◆ Task statement: Copy every line of the following items word for word, changing nothing.

◆ Source material:
>> Start

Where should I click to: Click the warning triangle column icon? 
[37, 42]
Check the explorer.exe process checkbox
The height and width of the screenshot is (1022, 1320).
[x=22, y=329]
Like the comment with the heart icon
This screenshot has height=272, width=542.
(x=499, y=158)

>> End

◆ Exercise answer:
Where should I click to: Click the warning triangle column icon? 
[37, 42]
Check the explorer.exe process checkbox
The height and width of the screenshot is (1022, 1320).
[x=22, y=329]
Like the comment with the heart icon
This screenshot has height=272, width=542.
(x=499, y=158)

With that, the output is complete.